To resolve this issue, ideally, you should configure pfSense’s resolver to properly resolve the TXT record at the _acme-challenge subdomain and pass it back to Caddy.

Failing that, your NAT bypass to allow Caddy to connect directly to Cloudflare’s nameserver for resolution would work, as you’ve already observed.

Failing that, you can provide a workaround for each site that needs to complete the DNS challenge:

  tls {
    issuer acme {
      propagation_timeout -1
    }
    issuer zerossl {
      propagation_timeout -1
    }
  }

This will configure both LetsEncrypt and ZeroSSL to skip the propagation checks entirely. This should be OK with Cloudflare because they’re usually very fast, but you might run into the occasional issue where the ACME provider checks before the record has actually propagated; rarely, though, and Caddy should simply try again without issue.

2 Likes

I now have it so it resolve my domain to my publice IP, and am now getting a

SERVFAIL
and

could not determine zone for domain.

And i checked the token. It is scoped correctly.

What is ‘it’? What did you change, exactly?

At what step of the process? This response was returned from which server, and to which client, at which stage?

1 Like

Basically this is my setup.

  1. All of my internal network is forced to using local DNS. (127.0.0.1)
  2. Even my-domian.ca queries are resolved using local DNS. This is what i changed to my public IP (queries for *.my-domain.ca are now resolved at my public IP)
{"level":"error","ts":1664156422.2947662,"logger":"tls.obtain","msg":"will retry","error":"[bitwarden.my-domain.ca] Obtain: [bitwarden.my-domain.ca] solving challenges: waiting for solver certmagic.solverWrapper to be ready: checking DNS propagation of _acme-challenge.bitwarden.my-domain.ca: read udp 192.168.1.137:55900->172.64.35.154:53: read: connection refused (order=https://acme-staging-v02.api.letsencrypt.org/acme/order/68839304/4254889764) (ca=https://acme-staging-v02.api.letsencrypt.org/directory)","attempt":1,"retrying_in":60,"elapsed":6.139948015,"max_duration":2592000}

This error is when caddy can only use local DNS.

{"level":"error","ts":1664155278.1745617,"logger":"tls.obtain","msg":"could not get certificate from issuer","identifier":"demo1.my-domain.ca","issuer":"acme-staging-v02.api.letsencrypt.org-directory","error":"[demo1.my-domain.ca] solving challenges: presenting for challenge: could not determine zone for domain \"_acme-challenge.demo1.my-domain.ca\": unexpected response code 'SERVFAIL' for _acme-challenge.demo1.my-domain.ca. (order=https://acme-staging-v02.api.letsencrypt.org/acme/order/68839304/4254647294) (ca=https://acme-staging-v02.api.letsencrypt.org/directory)"}

And this is the SERVFAIL error. Im not sure at which point it actually happens.

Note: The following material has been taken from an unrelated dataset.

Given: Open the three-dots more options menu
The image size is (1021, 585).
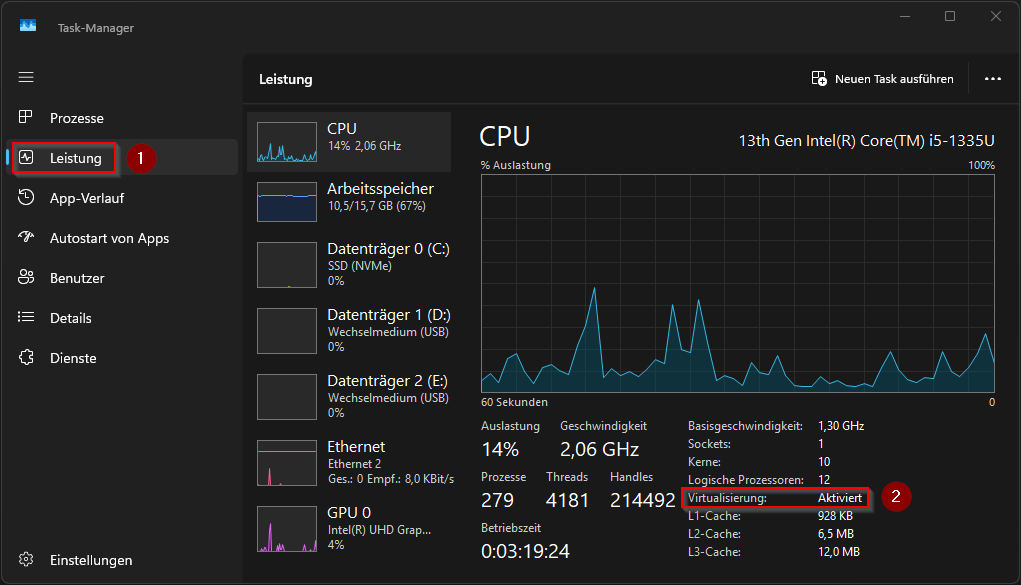Looking at the screenshot, I should coord(992,79).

127.0.0.1 is the loopback address. If all clients were using this, wouldn’t DNS resolution would be broken for every client that isn’t running its own DNS server locally?

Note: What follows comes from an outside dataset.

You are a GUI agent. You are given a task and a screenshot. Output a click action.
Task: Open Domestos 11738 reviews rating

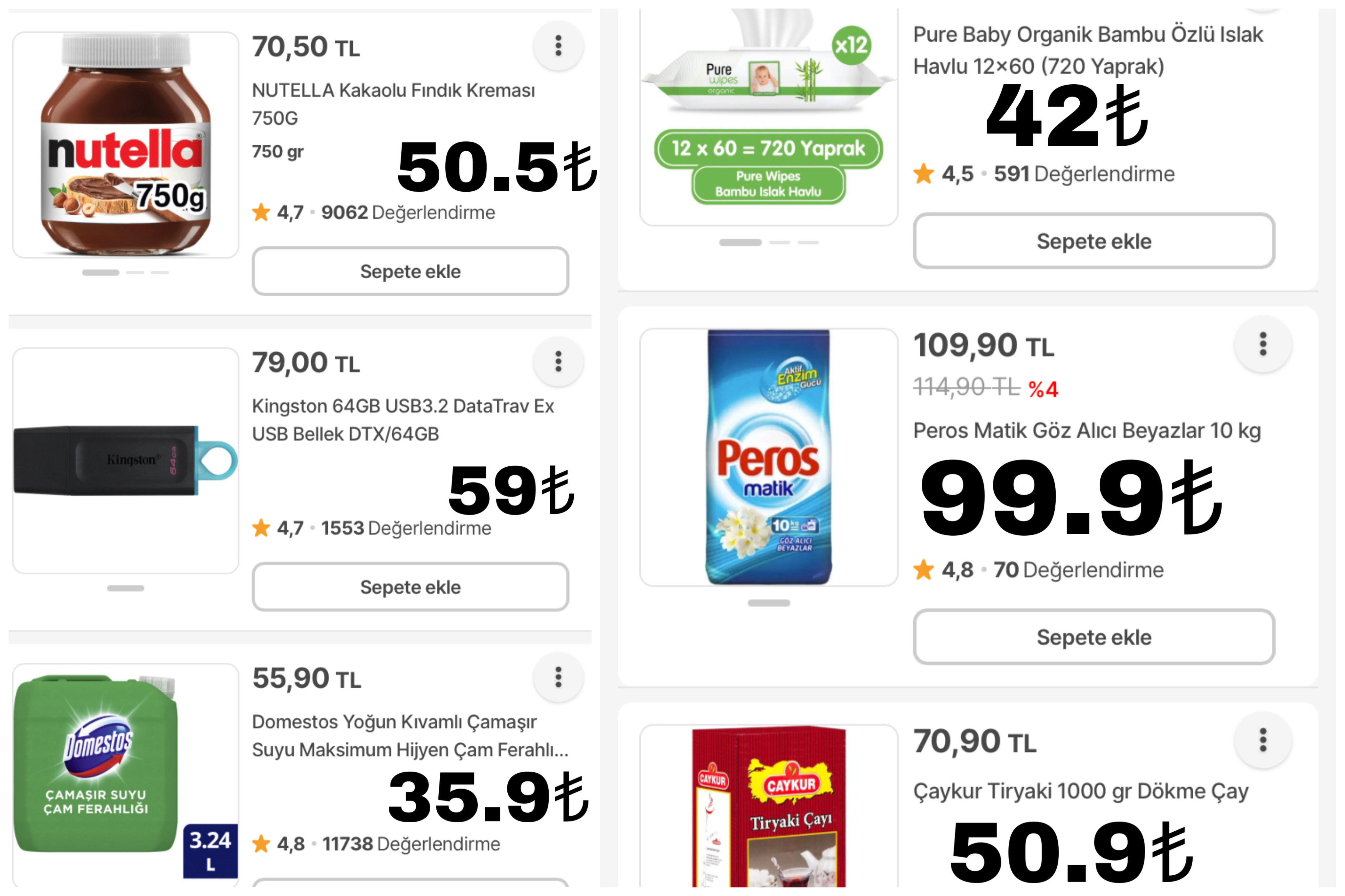[x=376, y=843]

presenting for challenge is - I think - the step of submitting the TXT record to Cloudflare for publishing.

That said, I think we’re venturing out of the realm of troubleshooting Caddy and into the realm of troubleshooting networking, which is a little beyond the scope of these forums. Suffice it to say, a DNS request to Cloudflare shouldn’t be returning SERVFAIL, and of course, when Caddy is checking propagation, it needs to receive a proper response from the DNS server it’s connecting to (as opposed to a connection refused / RST,ACK from your firewall), and pfSense specifically will need to be addressed to ensure these. You could possibly make some DNS checks directly against Cloudflare’s NS to see if their services are producing bad results, but I’d consider that less than likely, and if they are, I’d not expect them to take a very long time to resolve their problem.

2 Likes

Thanks. I’ll keep investigating that end.

1 Like

Sorry meant to say my local DNS server. (192.168.0.253)

1 Like

This topic was automatically closed after 30 days. New replies are no longer allowed.